BRIEF> Set out exactly, line by line, the stretch of data below that begins at the line containing "Pan the map upward using the up arrow" and ends at the line containing "Given: Toggle the AutoSave switch", with both ends kept.

PROVIDED MATERIAL section start

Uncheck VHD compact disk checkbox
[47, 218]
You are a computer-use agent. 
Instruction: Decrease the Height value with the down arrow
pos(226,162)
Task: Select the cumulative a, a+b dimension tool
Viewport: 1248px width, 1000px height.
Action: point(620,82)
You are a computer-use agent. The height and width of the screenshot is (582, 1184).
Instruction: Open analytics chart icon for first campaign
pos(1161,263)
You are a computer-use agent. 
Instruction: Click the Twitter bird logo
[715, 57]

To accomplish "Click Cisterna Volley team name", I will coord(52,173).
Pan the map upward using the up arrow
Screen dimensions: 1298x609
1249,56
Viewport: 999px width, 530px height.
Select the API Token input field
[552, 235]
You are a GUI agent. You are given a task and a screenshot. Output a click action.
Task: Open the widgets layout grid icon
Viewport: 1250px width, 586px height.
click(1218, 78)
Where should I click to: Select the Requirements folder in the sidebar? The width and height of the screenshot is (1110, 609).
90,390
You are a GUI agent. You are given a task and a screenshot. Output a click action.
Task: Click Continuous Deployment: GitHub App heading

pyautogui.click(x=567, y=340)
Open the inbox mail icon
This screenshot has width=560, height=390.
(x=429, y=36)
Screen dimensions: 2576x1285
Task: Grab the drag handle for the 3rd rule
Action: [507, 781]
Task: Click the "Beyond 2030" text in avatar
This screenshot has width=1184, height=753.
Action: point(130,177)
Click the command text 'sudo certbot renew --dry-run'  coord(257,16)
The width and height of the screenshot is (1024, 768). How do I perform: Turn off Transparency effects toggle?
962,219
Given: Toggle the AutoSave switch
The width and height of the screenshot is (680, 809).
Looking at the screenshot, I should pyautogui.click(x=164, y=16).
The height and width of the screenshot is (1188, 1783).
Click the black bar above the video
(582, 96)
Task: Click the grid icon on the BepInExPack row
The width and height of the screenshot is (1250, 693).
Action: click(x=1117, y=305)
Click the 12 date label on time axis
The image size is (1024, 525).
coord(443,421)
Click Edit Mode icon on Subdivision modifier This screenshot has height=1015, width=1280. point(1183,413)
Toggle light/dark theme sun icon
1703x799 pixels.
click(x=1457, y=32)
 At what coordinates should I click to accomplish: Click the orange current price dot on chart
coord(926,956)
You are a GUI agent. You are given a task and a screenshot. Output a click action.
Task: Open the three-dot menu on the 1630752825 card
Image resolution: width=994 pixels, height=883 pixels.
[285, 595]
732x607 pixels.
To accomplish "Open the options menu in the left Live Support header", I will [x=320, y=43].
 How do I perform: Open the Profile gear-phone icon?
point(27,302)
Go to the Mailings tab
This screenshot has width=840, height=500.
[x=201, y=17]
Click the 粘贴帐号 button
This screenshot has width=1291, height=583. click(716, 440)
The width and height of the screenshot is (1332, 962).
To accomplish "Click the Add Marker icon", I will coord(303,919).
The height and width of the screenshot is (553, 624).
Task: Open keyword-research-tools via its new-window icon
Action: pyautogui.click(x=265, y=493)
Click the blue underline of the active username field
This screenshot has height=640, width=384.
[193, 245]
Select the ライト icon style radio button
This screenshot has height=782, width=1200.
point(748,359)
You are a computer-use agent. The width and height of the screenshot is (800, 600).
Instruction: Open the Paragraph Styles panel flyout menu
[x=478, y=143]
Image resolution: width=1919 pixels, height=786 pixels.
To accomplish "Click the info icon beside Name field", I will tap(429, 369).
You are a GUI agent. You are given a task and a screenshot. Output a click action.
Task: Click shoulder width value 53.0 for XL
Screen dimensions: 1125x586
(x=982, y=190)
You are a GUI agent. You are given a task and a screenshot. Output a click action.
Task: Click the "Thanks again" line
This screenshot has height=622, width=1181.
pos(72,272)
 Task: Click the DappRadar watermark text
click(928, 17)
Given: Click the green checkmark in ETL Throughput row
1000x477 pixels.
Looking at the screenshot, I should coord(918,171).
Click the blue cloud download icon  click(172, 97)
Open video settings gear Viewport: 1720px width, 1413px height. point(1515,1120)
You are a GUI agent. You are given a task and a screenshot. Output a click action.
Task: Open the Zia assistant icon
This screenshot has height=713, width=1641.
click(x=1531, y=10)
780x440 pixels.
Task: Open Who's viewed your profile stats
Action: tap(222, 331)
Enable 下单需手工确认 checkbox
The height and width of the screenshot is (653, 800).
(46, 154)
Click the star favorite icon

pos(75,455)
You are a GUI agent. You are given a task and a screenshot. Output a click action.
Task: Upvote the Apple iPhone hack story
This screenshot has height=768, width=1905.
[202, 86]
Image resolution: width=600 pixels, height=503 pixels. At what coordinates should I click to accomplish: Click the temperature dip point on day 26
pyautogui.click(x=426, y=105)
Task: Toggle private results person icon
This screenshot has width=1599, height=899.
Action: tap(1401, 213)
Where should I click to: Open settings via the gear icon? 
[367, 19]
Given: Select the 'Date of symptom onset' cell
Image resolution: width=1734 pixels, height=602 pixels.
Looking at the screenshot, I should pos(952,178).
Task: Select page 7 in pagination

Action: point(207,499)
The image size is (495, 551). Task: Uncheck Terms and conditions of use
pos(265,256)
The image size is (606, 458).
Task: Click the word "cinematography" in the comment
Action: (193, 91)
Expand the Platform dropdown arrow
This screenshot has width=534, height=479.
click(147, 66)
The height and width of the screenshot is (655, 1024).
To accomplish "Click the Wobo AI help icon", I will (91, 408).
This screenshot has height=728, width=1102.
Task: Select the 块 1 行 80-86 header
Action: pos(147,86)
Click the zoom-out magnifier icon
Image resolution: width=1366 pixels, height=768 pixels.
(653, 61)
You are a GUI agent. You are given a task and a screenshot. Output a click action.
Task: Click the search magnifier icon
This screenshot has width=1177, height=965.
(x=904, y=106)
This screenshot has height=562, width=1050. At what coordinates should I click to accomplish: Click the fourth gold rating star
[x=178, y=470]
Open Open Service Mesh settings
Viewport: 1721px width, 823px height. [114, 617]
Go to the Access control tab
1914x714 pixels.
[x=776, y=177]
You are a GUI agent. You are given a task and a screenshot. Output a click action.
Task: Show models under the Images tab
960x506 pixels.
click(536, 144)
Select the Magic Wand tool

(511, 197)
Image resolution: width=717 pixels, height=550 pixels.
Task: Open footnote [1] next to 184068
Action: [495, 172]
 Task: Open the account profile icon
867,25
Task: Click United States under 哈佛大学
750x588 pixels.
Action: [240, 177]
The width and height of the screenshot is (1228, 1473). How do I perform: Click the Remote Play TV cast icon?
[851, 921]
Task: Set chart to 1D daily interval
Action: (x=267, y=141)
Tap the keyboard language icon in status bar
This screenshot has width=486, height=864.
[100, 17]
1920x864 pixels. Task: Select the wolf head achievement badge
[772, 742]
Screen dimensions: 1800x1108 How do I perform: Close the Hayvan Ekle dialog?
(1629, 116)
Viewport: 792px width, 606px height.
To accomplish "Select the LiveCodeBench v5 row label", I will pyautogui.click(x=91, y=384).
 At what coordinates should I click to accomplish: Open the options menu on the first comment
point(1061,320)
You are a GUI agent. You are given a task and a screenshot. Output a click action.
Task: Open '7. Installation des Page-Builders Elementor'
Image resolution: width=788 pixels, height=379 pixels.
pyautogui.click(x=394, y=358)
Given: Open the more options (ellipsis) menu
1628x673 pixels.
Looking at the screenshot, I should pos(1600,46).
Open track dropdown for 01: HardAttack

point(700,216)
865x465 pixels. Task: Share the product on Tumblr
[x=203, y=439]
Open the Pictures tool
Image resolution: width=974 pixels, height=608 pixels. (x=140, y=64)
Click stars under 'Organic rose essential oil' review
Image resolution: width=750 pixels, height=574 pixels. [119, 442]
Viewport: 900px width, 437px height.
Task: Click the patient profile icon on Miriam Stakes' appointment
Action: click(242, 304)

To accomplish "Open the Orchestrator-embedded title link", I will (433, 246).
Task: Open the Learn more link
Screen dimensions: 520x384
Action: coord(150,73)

PROVIDED MATERIAL section end

WORKED SOLUTION>
Pan the map upward using the up arrow
Screen dimensions: 1298x609
1249,56
Viewport: 999px width, 530px height.
Select the API Token input field
[552, 235]
You are a GUI agent. You are given a task and a screenshot. Output a click action.
Task: Open the widgets layout grid icon
Viewport: 1250px width, 586px height.
click(1218, 78)
Where should I click to: Select the Requirements folder in the sidebar? The width and height of the screenshot is (1110, 609).
90,390
You are a GUI agent. You are given a task and a screenshot. Output a click action.
Task: Click Continuous Deployment: GitHub App heading

pyautogui.click(x=567, y=340)
Open the inbox mail icon
This screenshot has width=560, height=390.
(x=429, y=36)
Screen dimensions: 2576x1285
Task: Grab the drag handle for the 3rd rule
Action: [507, 781]
Task: Click the "Beyond 2030" text in avatar
This screenshot has width=1184, height=753.
Action: point(130,177)
Click the command text 'sudo certbot renew --dry-run'  coord(257,16)
The width and height of the screenshot is (1024, 768). How do I perform: Turn off Transparency effects toggle?
962,219
Given: Toggle the AutoSave switch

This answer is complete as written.